§ What is asked
**a.** Please rewrite the post on latency and percentiles between "Metrics are a" and "to Figure 1-1.", inclusive, substituting "user" for "client".
**b.** Answer these questions from the post on latency and percentiles, one per line:
(i) Besides the service time, what does response time include?
(ii) What is the rounded average of the ten response times in the example?
(iii) What value does the example give as the 50th percentile?

§ Passage to read
____
Updated: Aug 16, 2021

Let's consider that you have developed a complex backend system that is battle-tested with all the functional requirements, and you are ready to hit the production and take a bonus for this hard work 💰💰💰. But just before the deployment, your boss sent an email and asked you to send these details.

  • How is Mean, Median, Max, p90, p95,p99 percentile latency looks like?

  • Also at what load did you test

And, you have no idea about these Buzzwords 😳

 

Metric:

The behavior of software systems is hard for humans to understand, so we need some metrics to judge whether the system is running fine or not in particular scenarios.

Metrics are a proxy for reality !!!!
 

Latency Vs Response time:

Latency and Response time are often used synonymously but they are different.


Response Time:

Response time is what the client sees; besides the actual time to process the request (the service time), it includes network delays and queuing delays. Response times cannot be the same at all times. For example, refer to Figure 1-1.

Let's suppose your service returns a response in 100ms and you can not guarantee that you will get 100ms on every request because delays can be included. We, therefore, need to think that response time is not a single number, but a distribution of values that you can measure.


Figure 1-1:

Credits: Designing Data-Intensive Applications by Martin Kleppmann


Latency:

Latency is the duration that a request is waiting to be handled--during which it is latent, awaiting service.


In simple terms, latency is the time taken for a request to happen, and this time will include waiting time.


 


Why Averages won't work?

Average response times don't give much information. Let's take an example of a system whose response times look like below.


Response times of 10 requests in ms:
60, 120, 30, 20, 40, 55, 25, 65, 90, 920

Average: 143ms (Rounded)

The average response time is 143 ms, but it does not give enough information about how many users actually experienced this. Frankly speaking, your system is performing well, but due to that one request (920ms), your average went up.


 

Use Percentiles (p50, p95, p99, p99.999...) :

Let's take the same example,

  1. Sort the response times

  2. Take 50/100th Value for the 50th percentile and multiply it with the number of requests (0.5*10 = 5)

  3. Consider Nth index value as 50th Percentile or p50


Response times of 10 requests in ms:
60, 120, 30, 20, 40, 55, 25, 65, 90, 920

1. Sort it:
20, 25, 30, 40, 55, 60, 65, 90, 120, 920

2. Take 50/100th value:
(50/100)*10 = 0.5*10 = 5

3. Take Nth index value:
5th index value is 55ms

50th percentile or p50: 55ms (taking 1 as the starting index)
____
§ Listed records
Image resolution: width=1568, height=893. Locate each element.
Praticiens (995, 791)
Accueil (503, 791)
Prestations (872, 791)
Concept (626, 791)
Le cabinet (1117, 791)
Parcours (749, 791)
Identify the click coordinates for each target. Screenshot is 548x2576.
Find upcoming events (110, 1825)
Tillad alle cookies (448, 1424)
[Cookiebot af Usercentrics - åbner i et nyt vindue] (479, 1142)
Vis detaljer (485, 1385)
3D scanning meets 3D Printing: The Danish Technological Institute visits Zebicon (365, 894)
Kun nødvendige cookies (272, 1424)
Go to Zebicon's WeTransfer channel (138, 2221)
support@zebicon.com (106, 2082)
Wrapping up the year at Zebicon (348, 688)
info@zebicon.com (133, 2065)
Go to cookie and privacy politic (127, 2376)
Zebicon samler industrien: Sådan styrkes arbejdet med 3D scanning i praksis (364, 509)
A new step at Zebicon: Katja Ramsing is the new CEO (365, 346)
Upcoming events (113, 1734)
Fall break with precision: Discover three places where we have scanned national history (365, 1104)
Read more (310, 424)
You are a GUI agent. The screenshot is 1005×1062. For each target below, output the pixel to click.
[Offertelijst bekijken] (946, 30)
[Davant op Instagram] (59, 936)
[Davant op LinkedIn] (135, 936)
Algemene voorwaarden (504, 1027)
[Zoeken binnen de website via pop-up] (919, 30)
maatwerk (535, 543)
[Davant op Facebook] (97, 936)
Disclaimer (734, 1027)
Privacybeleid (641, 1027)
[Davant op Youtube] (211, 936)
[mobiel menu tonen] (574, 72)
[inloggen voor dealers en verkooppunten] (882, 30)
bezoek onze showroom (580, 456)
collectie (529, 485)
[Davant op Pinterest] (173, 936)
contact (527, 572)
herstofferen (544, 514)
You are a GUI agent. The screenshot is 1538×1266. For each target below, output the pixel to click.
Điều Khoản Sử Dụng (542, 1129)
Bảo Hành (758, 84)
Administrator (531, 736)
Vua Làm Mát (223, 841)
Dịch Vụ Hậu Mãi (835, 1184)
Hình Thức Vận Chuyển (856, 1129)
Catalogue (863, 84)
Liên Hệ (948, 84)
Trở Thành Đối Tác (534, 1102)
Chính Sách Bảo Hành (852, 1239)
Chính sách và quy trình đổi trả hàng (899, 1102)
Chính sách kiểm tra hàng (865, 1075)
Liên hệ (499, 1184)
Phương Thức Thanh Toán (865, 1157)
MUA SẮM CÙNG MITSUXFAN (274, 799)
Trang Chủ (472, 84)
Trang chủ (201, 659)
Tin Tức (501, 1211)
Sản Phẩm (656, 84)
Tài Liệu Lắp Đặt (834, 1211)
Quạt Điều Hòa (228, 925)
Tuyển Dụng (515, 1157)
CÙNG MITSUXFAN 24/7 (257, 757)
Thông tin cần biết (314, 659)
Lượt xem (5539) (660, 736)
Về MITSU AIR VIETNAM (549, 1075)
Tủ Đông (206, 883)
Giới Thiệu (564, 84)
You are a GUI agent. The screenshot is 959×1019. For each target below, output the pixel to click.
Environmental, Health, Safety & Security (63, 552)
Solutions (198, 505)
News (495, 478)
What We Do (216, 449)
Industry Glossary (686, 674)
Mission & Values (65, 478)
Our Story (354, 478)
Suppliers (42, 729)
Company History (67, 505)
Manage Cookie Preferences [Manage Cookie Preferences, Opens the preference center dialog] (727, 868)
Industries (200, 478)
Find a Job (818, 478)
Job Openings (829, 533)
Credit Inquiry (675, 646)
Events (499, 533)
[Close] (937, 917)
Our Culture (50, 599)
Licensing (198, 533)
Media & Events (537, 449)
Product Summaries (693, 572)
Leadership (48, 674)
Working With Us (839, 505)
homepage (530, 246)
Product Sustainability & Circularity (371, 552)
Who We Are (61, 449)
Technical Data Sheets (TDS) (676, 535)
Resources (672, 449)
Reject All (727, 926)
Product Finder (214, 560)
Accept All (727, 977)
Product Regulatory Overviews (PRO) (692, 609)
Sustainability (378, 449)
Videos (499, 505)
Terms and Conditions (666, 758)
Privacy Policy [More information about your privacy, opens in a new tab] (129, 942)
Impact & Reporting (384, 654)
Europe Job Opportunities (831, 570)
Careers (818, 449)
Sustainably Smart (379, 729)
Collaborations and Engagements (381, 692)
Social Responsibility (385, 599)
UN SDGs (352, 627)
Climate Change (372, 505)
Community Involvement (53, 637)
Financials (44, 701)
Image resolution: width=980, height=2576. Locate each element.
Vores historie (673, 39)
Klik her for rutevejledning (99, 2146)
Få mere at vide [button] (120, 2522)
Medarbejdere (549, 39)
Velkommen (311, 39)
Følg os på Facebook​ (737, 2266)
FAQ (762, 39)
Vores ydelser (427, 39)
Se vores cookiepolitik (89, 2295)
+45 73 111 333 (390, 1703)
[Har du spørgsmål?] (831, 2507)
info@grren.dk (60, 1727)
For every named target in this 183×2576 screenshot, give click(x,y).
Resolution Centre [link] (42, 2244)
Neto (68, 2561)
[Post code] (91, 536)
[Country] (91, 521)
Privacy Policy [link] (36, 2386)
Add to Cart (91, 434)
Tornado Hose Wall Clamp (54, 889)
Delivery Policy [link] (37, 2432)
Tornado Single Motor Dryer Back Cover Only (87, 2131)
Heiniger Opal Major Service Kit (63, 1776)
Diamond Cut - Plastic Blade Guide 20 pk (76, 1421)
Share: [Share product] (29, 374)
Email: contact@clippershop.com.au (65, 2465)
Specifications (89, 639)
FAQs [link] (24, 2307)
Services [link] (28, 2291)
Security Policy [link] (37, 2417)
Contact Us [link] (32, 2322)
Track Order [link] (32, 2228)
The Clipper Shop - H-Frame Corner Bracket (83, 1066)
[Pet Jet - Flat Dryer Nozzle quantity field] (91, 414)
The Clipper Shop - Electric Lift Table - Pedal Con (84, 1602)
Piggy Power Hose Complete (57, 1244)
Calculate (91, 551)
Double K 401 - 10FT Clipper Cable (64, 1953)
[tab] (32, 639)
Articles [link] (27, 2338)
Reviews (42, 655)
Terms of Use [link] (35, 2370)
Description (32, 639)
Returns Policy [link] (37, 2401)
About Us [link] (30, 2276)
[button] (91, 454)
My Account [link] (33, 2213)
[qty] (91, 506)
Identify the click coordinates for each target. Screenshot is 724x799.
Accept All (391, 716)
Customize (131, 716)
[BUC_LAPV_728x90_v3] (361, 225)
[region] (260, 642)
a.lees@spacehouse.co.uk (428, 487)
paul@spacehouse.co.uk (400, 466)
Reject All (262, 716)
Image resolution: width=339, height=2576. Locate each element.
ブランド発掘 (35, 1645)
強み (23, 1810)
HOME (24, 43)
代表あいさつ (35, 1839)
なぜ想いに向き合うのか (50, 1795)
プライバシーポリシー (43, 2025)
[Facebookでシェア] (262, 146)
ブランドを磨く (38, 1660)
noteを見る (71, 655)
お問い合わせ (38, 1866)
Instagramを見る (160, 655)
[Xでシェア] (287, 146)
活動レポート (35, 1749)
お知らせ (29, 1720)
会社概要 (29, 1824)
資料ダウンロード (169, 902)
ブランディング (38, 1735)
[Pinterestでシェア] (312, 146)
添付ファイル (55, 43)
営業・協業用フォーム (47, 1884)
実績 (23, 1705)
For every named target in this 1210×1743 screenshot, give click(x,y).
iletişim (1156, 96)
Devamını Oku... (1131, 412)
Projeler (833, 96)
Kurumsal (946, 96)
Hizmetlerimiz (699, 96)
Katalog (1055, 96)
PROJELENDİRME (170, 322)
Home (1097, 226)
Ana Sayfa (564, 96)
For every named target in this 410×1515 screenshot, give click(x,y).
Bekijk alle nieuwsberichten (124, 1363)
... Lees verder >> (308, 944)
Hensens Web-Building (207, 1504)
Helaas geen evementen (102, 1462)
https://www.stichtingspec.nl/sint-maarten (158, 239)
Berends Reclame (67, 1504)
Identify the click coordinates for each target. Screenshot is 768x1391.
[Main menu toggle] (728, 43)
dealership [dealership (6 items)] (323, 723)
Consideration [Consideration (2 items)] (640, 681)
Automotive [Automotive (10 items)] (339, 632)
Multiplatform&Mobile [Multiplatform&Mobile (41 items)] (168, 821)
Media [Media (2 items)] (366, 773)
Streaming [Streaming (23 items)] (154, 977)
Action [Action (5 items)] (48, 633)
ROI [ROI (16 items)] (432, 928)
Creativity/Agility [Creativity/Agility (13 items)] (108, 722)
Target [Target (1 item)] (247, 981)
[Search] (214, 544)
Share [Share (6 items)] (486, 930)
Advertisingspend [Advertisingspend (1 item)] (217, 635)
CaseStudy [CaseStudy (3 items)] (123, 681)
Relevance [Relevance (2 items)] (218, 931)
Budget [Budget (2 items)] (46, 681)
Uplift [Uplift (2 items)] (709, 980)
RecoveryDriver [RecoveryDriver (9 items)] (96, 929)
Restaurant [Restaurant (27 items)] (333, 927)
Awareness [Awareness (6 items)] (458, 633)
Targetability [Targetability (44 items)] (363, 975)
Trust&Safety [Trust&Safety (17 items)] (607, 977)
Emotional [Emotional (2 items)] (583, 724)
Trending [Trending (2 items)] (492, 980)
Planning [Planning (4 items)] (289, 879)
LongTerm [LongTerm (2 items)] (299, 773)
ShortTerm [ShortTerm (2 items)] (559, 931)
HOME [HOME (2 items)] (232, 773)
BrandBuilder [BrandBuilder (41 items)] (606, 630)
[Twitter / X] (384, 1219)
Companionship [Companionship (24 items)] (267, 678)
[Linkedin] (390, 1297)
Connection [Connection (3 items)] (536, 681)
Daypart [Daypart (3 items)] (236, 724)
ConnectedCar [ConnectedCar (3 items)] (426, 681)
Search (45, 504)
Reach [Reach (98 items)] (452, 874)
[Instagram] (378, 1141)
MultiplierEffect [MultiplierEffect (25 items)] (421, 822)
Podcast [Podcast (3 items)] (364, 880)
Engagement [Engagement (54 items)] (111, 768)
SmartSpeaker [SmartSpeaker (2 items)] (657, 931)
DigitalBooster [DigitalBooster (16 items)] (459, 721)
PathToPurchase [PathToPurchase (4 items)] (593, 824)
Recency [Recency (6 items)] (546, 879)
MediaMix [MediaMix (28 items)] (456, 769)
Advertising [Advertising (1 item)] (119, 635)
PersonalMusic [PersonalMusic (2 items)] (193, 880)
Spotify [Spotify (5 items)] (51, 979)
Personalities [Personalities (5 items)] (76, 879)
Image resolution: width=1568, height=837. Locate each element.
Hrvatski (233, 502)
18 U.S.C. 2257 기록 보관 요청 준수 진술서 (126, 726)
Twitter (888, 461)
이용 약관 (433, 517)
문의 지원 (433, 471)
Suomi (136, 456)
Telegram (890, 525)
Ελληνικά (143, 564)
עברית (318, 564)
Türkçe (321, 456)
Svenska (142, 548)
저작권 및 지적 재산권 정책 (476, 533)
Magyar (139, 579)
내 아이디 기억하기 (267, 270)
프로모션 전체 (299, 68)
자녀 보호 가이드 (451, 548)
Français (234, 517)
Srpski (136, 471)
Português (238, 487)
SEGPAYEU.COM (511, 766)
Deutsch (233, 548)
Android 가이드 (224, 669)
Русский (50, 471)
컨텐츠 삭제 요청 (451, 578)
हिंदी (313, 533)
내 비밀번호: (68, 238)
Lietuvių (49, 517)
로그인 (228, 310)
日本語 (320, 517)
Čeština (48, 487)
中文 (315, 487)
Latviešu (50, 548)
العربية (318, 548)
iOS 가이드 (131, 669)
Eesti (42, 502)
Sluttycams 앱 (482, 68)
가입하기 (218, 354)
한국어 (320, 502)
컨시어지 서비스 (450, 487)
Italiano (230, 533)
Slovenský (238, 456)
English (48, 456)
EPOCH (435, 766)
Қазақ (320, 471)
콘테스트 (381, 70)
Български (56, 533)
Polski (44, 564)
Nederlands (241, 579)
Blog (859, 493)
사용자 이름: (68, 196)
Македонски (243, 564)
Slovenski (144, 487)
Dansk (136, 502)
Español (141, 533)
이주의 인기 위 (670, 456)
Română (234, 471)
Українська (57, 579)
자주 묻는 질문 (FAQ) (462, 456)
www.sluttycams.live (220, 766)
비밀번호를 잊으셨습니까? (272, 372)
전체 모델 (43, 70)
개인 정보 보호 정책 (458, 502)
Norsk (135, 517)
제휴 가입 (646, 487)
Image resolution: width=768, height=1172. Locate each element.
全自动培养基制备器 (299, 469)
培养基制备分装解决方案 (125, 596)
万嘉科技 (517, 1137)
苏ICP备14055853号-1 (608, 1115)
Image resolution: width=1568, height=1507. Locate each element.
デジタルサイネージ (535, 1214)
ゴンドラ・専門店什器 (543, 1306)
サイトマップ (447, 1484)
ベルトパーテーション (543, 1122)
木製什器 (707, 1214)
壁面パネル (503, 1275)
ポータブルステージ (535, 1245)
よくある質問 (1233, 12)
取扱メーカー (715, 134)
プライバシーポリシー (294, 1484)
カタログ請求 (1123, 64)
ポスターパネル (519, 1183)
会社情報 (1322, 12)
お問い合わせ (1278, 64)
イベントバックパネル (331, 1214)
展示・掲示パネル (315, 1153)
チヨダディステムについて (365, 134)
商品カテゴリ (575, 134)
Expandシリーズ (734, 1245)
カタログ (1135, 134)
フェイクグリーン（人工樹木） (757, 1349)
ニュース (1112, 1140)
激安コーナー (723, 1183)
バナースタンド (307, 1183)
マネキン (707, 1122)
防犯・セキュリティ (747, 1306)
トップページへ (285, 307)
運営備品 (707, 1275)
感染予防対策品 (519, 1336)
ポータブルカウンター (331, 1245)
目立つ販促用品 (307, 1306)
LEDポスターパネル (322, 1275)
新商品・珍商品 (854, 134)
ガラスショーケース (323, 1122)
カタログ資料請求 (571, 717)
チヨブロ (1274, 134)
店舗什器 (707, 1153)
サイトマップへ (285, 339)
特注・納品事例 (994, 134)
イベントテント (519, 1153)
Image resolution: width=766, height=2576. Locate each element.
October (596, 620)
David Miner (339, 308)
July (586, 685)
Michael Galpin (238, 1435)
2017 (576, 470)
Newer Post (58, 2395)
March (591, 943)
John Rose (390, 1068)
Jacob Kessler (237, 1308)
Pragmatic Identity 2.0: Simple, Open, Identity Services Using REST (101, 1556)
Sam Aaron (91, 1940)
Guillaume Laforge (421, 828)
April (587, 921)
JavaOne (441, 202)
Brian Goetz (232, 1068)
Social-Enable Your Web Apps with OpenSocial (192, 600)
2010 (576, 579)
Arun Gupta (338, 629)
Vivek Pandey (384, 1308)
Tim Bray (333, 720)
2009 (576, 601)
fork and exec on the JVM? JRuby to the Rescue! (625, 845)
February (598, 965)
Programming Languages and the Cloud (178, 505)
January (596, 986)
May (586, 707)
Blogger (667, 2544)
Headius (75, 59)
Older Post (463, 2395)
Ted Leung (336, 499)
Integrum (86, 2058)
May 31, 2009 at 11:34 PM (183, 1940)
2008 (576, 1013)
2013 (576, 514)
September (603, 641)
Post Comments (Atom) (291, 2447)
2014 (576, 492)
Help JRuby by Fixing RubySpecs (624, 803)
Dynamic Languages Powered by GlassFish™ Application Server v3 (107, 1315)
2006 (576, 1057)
____
§ In response
**a.**
Metrics are a proxy for reality !!!!
 

Latency Vs Response time:

Latency and Response time are often used synonymously but they are different.


Response Time:

Response time is what the user sees; besides the actual time to process the request (the service time), it includes network delays and queuing delays. Response times cannot be the same at all times. For example, refer to Figure 1-1.

**b.**
(i) Network delays and queuing delays.
(ii) 143ms.
(iii) 55ms.